— EXERCISE DIRECTIONS —
Rewrite everything from the line containing "This screenshot has" down to the line containing "pyautogui.click(x=184, y=53)", putting "pencil icon" in place of "edit icon" and changing nothing else. Leave the pictures out.

— INPUT MATERIAL —
-----
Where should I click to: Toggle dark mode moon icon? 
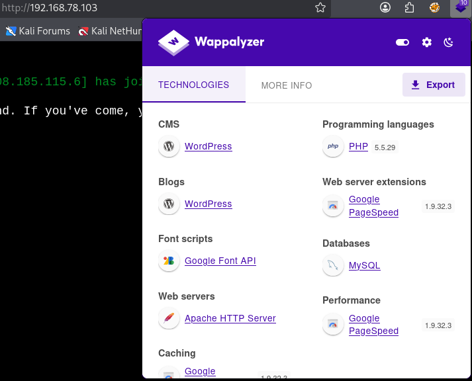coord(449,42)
-----
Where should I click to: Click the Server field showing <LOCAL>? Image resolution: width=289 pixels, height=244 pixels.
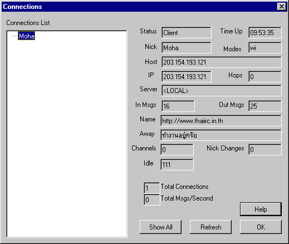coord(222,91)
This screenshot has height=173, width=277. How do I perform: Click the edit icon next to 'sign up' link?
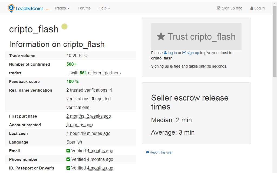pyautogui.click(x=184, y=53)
-----
— EXERCISE RESPONSE —
This screenshot has height=173, width=277. How do I perform: Click the pencil icon next to 'sign up' link?
pyautogui.click(x=184, y=53)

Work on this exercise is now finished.